ShellStar 2020

A Space Settlement Design Concept

ShellStar 2020 is the name of this spherical habitat for three thousand people. It is an inside-out world that rotates at about two revolutions per minute (rpm) to generate an artificial 1-gravity force that is equivalent to Earth’s gravity. The name ShellStar is derived from the acronym ShellSTAR for “Shell System Technology and Advanced Robotics.” It is proposed that this type of construction method be developed for all major facilities on the Moon, Mars and free space.

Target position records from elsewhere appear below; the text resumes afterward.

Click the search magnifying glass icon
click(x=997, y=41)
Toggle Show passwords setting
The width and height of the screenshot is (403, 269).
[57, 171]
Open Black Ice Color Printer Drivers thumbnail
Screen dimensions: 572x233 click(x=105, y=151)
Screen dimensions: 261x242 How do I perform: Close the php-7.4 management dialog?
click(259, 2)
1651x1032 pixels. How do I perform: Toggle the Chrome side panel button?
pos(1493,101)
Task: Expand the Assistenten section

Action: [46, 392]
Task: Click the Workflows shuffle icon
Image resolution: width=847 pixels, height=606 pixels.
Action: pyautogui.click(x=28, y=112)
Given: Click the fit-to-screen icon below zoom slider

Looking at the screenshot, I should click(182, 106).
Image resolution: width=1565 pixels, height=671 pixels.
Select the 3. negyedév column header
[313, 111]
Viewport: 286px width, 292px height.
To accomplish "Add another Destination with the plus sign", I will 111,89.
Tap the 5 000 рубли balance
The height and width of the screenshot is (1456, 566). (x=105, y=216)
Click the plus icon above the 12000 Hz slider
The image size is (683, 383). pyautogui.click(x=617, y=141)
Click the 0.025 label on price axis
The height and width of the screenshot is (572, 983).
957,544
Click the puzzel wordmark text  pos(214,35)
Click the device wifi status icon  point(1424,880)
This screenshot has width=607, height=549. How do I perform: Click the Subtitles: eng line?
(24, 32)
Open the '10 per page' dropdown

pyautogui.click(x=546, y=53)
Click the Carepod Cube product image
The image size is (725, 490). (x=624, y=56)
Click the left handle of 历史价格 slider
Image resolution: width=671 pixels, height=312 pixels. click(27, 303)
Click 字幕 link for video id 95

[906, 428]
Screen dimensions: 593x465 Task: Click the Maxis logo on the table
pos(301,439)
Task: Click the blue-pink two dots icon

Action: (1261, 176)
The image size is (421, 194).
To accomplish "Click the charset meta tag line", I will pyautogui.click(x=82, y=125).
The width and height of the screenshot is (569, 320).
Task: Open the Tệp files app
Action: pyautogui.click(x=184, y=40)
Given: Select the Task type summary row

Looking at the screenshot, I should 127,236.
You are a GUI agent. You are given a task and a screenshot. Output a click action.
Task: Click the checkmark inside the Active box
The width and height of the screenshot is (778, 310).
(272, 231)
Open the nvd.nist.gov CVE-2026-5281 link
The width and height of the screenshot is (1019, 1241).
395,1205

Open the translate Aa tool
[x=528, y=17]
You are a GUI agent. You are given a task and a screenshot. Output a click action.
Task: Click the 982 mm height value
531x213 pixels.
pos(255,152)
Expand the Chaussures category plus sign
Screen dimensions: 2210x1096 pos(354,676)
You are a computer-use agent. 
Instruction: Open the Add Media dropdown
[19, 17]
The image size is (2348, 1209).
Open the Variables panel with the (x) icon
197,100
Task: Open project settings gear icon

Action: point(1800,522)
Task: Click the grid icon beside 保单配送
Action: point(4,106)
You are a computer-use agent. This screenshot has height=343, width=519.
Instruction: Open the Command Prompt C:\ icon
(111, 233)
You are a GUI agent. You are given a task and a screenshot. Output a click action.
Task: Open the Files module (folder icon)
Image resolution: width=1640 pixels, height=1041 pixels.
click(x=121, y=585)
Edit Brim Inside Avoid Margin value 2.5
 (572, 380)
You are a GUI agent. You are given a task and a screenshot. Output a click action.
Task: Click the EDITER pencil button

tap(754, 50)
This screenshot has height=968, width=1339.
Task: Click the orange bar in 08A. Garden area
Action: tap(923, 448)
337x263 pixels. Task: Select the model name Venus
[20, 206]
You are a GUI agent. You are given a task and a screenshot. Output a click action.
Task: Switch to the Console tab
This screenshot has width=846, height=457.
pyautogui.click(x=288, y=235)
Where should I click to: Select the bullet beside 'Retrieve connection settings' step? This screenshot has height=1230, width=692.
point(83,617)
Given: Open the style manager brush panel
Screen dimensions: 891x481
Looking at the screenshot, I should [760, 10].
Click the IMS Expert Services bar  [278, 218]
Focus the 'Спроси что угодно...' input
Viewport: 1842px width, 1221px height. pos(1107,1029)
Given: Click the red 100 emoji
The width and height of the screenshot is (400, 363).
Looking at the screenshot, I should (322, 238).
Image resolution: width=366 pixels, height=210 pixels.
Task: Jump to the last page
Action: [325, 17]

ShellStar 2020 in orbit around the Earth.

Project Update Notes

• The name ShellStar also refers to its appearance in that the pressure vessel is a large spherical shell that will look like a star when viewed from Earth. The 2020 numbers on the side of ShellStar were thought to be the approximate date this technology would be feasible. Progress is being made as noted in the References section at the end of this article.
• The pressure vessel size for this design is about 600 meters in diameter, and is roughly equivalent to the smallest spherical pressurized volume that can provide a one gravity living area while rotating at no more than 2 rpm. The stated population of 3000 is approximate and needs to be refined through more detailed design and analysis.
• Since designing this work in 1989 for the National Space Society’s Space Habitat Design Contest I have found several possible construction methods and design improvements which will be mentioned in this article and hopefully explored in more depth later with updated designs.

Drawing 1 of 2

The center drawing shows ShellStar 2020 and a neighboring vessel in orbit around the Earth. On the back side of the vessel is a parabolic mirror facing the Sun that collects and transfers light to the interior by fiber optics. Next is a group of radiator rings for removal of waste heat surrounding a pressurized cylinder enclosing a nuclear power facility. The center section is a pressurized sphere which encloses the primary habitable volumes, surrounded by a ring of solar collectors along its outer edge. On the front side of the sphere is a cylindrical landing ring which operates much like a conventional airport. Extending from the sphere’s axis of rotation is a pressurized tube beam connected to a fuel production facility.

ShellStar Drawing 1 of 2.

Figure A shows an Earth-Moon construction orbit for ShellStar 2020 to provide for better access to materials and convenient construction crew rotations. During construction all personnel will rotate between ShellStar 2020 and the Moon several times before returning to Earth from their tour of duty. A Moon base is proposed as a combination scientific outpost and mining camp to provide the bulk of the mass to be used in the construction of the ShellStar vessel. From Earth all prefabricated materials and robotic machines will be provided to construct and equip the large pressure vessel. The final location is shown trailing the Moon in its orbit around the Earth.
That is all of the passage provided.